Once “liberated”, Warsaw was rebuilt in stagnant, Soviet-style, and thus its reputation as a gloomy, concrete city was born. But the dark, negative images of yesteryear no longer characterise for the modern Warsaw as the city moves boldly forward. Today, the city on the Vistula River is one of the most dynamic capitals in Eastern Europe, humming with energy and optimism.
Warsaw Old Town
Obliterated during the Second World War, Warsaw Old Town is no more than just a name. Without mercy, the Nazis began the systematic destruction of the city, building by building, street by street, when they lost ground in 1944. The 13th-century historic centre, unfortunately, could not escape its doom.
Thanks to the “Bricks for Warsaw” campaign which gathered donations from around the world, the old town was rebuilt. And many of its colourful houses, cobblestone streets, and beautiful squares were restored to their original form.
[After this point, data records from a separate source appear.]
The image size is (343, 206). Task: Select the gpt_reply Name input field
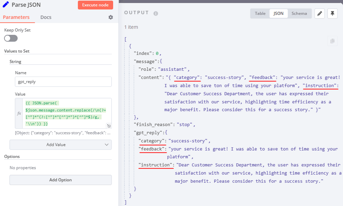coord(63,81)

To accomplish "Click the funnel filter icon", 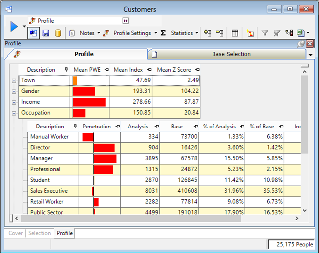I will click(x=265, y=33).

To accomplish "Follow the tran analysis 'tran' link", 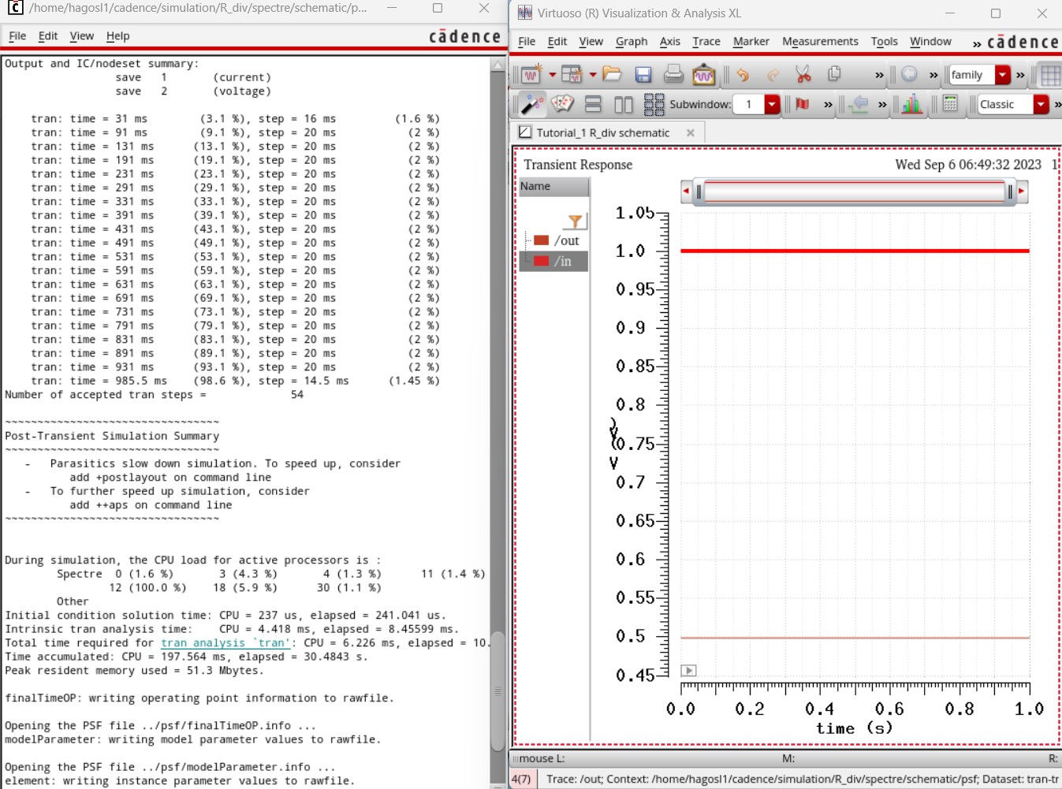I will pos(225,643).
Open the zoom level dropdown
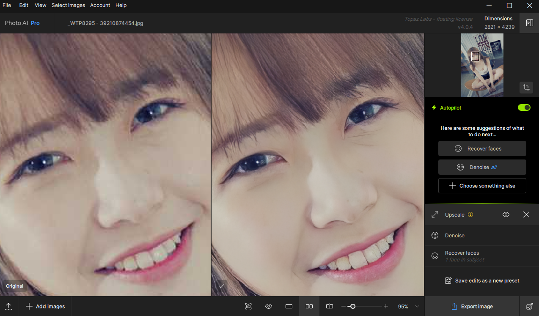 click(x=417, y=306)
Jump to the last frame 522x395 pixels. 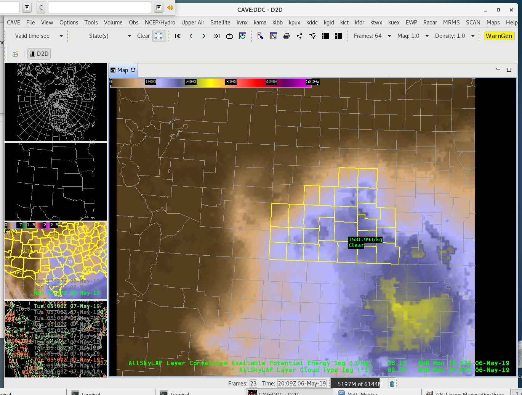pos(217,36)
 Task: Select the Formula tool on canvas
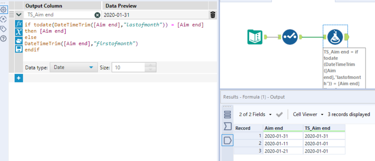pos(335,37)
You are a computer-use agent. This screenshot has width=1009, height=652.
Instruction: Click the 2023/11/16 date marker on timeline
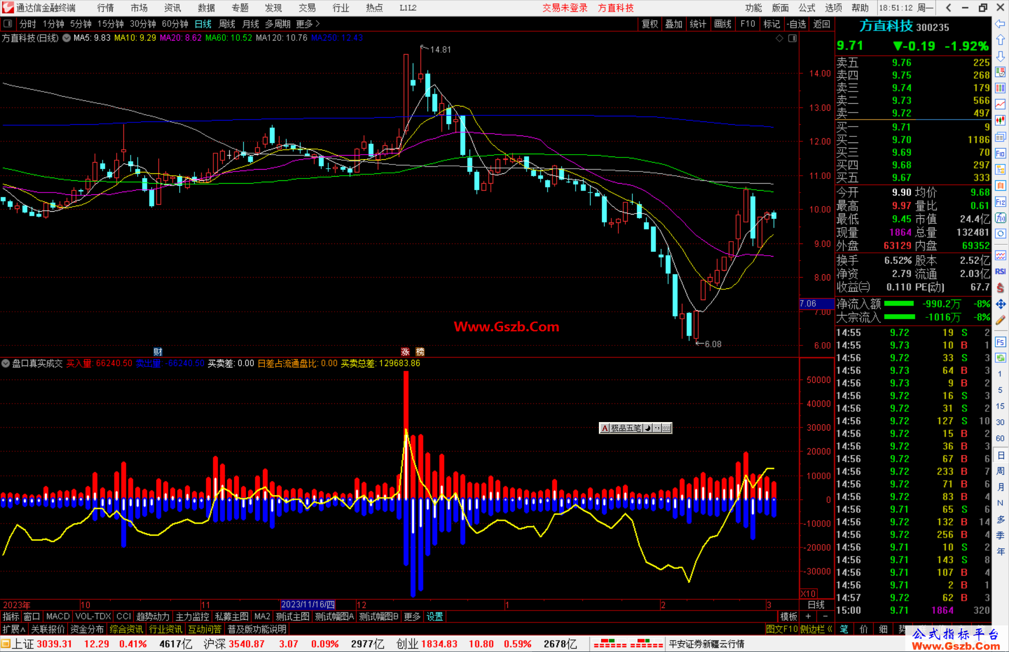pyautogui.click(x=308, y=604)
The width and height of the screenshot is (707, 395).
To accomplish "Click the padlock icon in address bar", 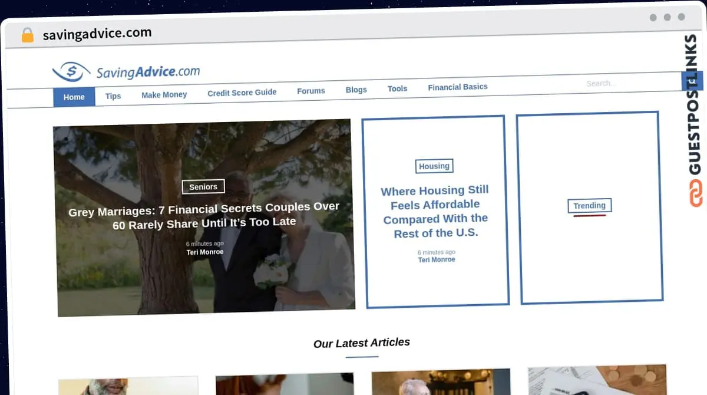I will click(28, 35).
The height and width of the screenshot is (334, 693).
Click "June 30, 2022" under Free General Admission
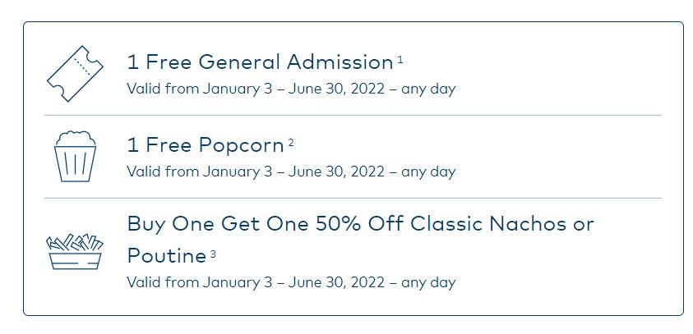[336, 89]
At the heart of the historic centre was the statue of Syrenka Warszawska (Mermaid of Warsaw) – symbol and guardian of the city. Legend said that she is a sister of the Little Mermaid in Copenhagen but they bid adieu when she swam to Vistula River. Unlike her sister, this mermaid is armed with a sword and a shield to protect the city and its citizens.
Palace of Science and Culture
Another unmissable landmark of Warsaw is the Palace of Science and Culture positioned at the heart of the city. Designed by the Soviet architect Lev Rudnev, the 231 metres tall is the tallest building in the city and a “gift” from Stalin to Poland. Being a remnant of the communist era, the towering palace is perhaps Warsaw’s most controversial building as it is loved and hated passionately. It resembles the most impressive skyscraper in Moscow, the Moscow State University, and houses to a multiplex cinema, four theatres, two museums, a university, a swimming pool, an auditorium, and, at the top, a panoramic viewing platform.
If you want to chill out in Warsaw, there is no better place than the Lazienki Park. Covering over 70 hectares of the city centre, Lazienki Park is Warsaw’s largest green area and the lunge of the capital. The baroque park was originally built for the Polish noble Stanisław Herakliusz Lubomirski in the 17th century. It took the name Lazienki (bath) from a bathing pavilion that was located nearby.
In the 18th century, the charming and picturesque landscape was transformed into a setting for palaces, villas and monuments for Poland’s King Stanislaw August. The park became a public park in 1918, and since then it has become one of the most important recreational areas in Warsaw.